Word and element locating items —
**********

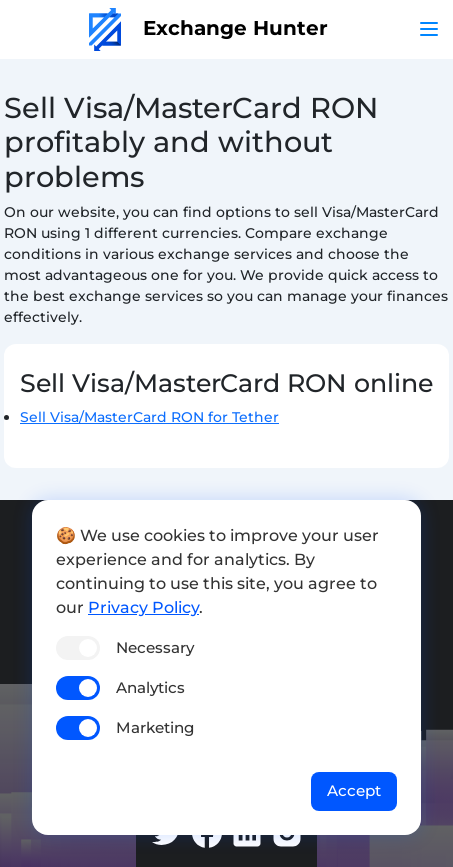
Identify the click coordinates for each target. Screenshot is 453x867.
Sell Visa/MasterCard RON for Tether (149, 417)
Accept (354, 790)
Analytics (150, 687)
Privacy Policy (143, 607)
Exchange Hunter (208, 28)
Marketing (155, 727)
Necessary (155, 647)
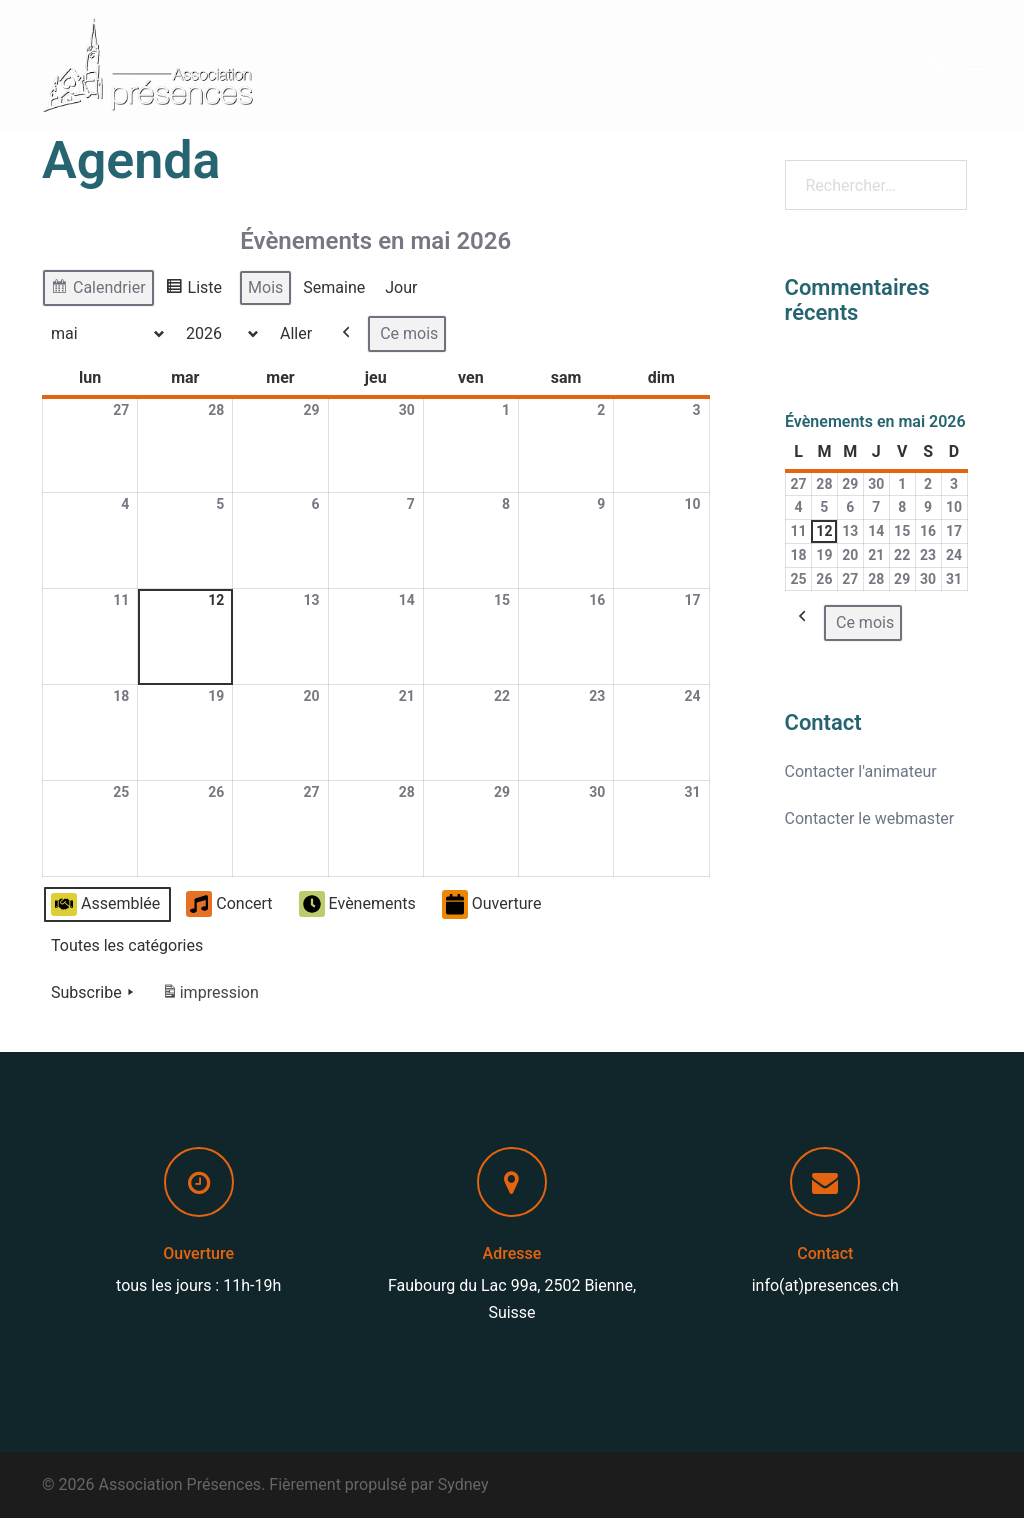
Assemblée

**********

WHAT THE EXERCISE ASKS — Turn the lines of all the items above into a Markdown table with the columns Row and Line, numbering each row and omitting blank lines. Leave out the pictures.

RESPONSE —
| Row | Line |
|---|---|
| 1 | Identify the click coordinates for each target. Screenshot is 453x867. |
| 2 | Sell Visa/MasterCard RON for Tether (149, 417) |
| 3 | Accept (354, 790) |
| 4 | Analytics (150, 687) |
| 5 | Privacy Policy (143, 607) |
| 6 | Exchange Hunter (208, 28) |
| 7 | Marketing (155, 727) |
| 8 | Necessary (155, 647) |
| 9 | Assemblée |